Colorado Winter Lakeside / bwb-images

            Welcome to November.  It’s Fall, and Winter is right around the corner. (As they say, time flies when you’re having fun!  You are having fun – right?)  Summer is gone and the weather is changing.  Snow has already hit the East Coast as well as theRockies.  Time for photographers to get ready for some Cold Weather Photography!

Those who know me are well aware that cold weather is not my favorite environment – for photography, or much else for that matter.  Personally, I think cold weather calls for a warm drink, a nice fire, and a good book or televised basketball game.  It’s basically something to survive until warm weather returns.  Still, there are times when even I am tempted to venture out on a cold day to do a photo or two.  A bit of preparation can help me, and you, be more successful on those cold weather shoots.

 Preparation for cold weather photography falls into two basic categories.  The first relates to protecting you, the photographer, from the cold – keeping you warm, dry, and comfortable.  The second relates to protecting your equipment from the cold – keeping it in good shape for effective shooting.  Today I want to share some thoughts about the first category – protecting the photographer in cold weather photography.  I’ll cover protecting your equipment in another post.

 Techniques For Protecting The Photographer in Cold Weather Photography………..

 1)     LAYERS!  – Your mama probably told you this, and your mama was right.  Dress in layers for cold weather comfort.  This applies from head to toe –  socks,  long underwear,  shirts, vests, jackets, jacket liners and hats  Layering  gives you flexibility to adjust your clothing according to your need.   There is a world of specialized cold weather clothing out there.  You can stock up according to your interest and the size of your wallet.  My own bias is that it is better to dress too warmly, in layers, on a shoot.  You can open up jackets or remove items if you get too warm.  But if you get cold you’re just out of luck.
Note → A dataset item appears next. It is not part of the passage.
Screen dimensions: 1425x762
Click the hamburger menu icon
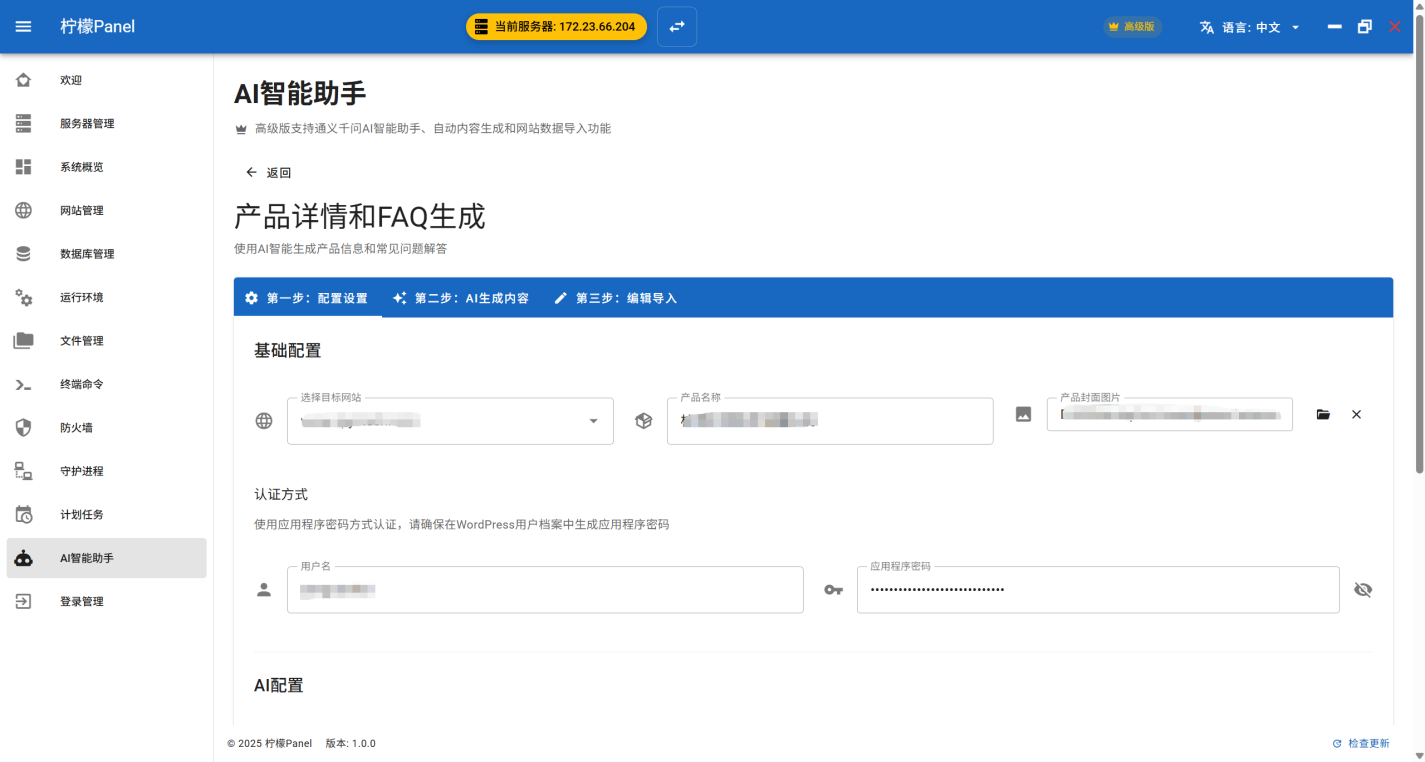(x=24, y=27)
2)     SHOOTING GLOVES/MITTENS –  Hand protection is a problem for photographers.  Cold hands make for a miserable shoot.  Nice big gloves and mittens can keep your hands toasty. But a photographer needs to have hands and fingers available to make setting adjustments on the camera and gear.  This dilemma is best solved with the types of mittens also used by hunters.  They have an opening that allows fingers to be extended out of the mitten when needed and then brought back into the warmth at other times.  You might also consider some of the hand warmer devices (mechanical and chemical) that are available. You can get specialized mittens and warmers at various shops including photography supply stores and sporting goods shops. 
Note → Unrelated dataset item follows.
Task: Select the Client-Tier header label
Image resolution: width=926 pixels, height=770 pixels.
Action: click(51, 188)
3)     GATORS – If deep snow conditions might be encountered then gators are the answer.  They provide wrap around protection from the top of your boot to your upper calf, keeping snow from finding it’s way into the top of your boot and melting it’s way into your socks.  Again, sporting goods stores carry lots of different types.  I got mine at REI.

4)     KNEEPADS – Really useful year round, but perhaps especially so in winter, external kneepads provide a nice cushion and protection when kneeling for those low angle shots.  They also provide another layer of protection between you and the ice or snow that might otherwise start to melt it’s way into your clothing.  Pick them up at builders supply stores or sporting supply stores. A fellow photographer on our recent Colorado outing got his at Lowes.
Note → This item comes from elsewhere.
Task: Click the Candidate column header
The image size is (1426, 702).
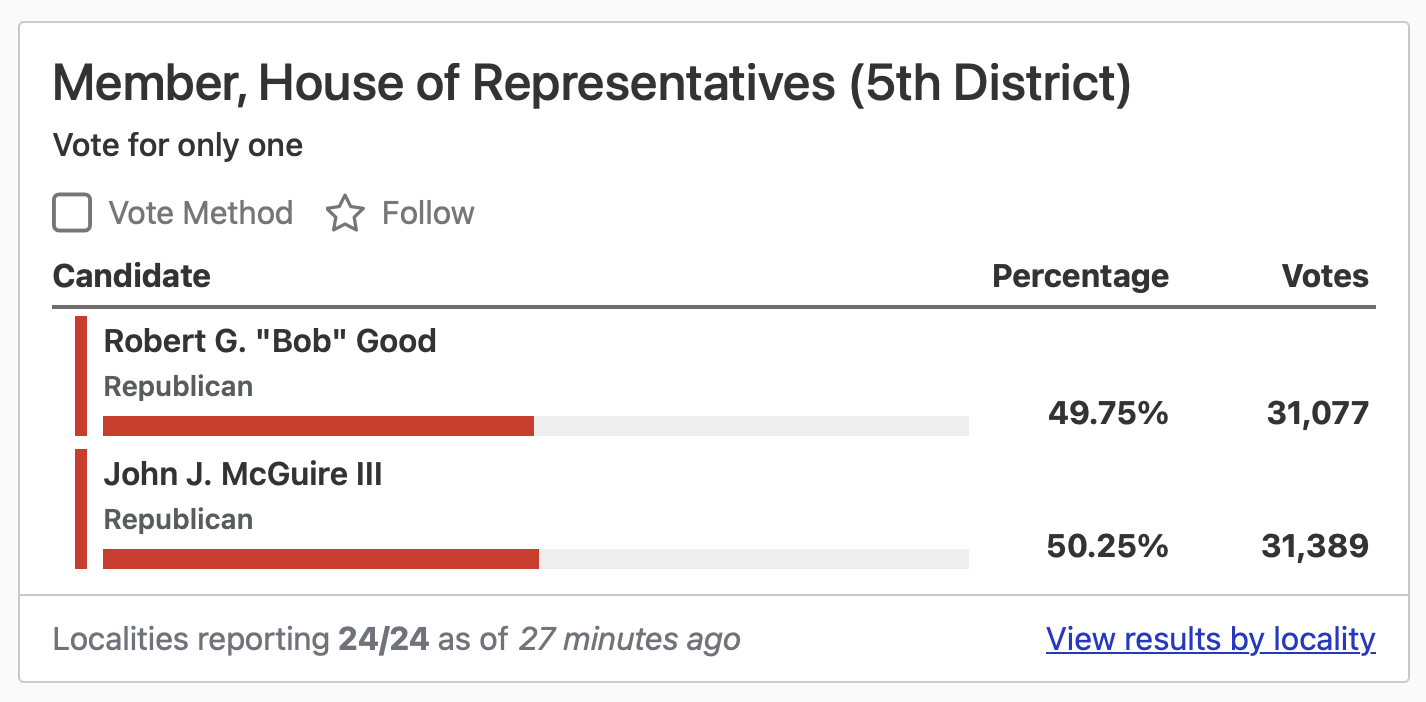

5)     FACE PROTECTION – If the weather gets really cold you are going to want some face protection.  A nice scarf can help a lot but for extended subzero exposure consider a face mask.

6)     SHOOT FROM COVER – The unpleasant effect of cold temperatures can be greatly magnified by the impact of high winds. Trust me, you are going feel much warmer, and take much better photos, if you are not being buffeted about by high winter winds.  Position yourself behind some type of wind break – a tree, a boulder, a building.  Put something between you and the wind.  The ultimate application of this concept is to shoot from your vehicle.  I take a lot of flak about this, but I proudly admit that in winter I can be a bit of a car shooter.  Why be outside in the cold when, if you properly position your vehicle, you can get some great shots and stay warm and toasty at the same time?  Put the window down, maybe brace the lens with a bean bag, and shoot away.  Of course you can’t do this for every shot – but when you can – why not?

 Having just returned from doing some photography in Colorado (click here for related article) I can say that I had the opportunity to try several of these ideas and observed some of my fellow photographers using others.  They were a big help.  Do you have some other cold weather techniques that work for you?  Leave a comment.  I’d love to hear from you.

So remember to keep warm out there ……….And Enjoy The Adventure!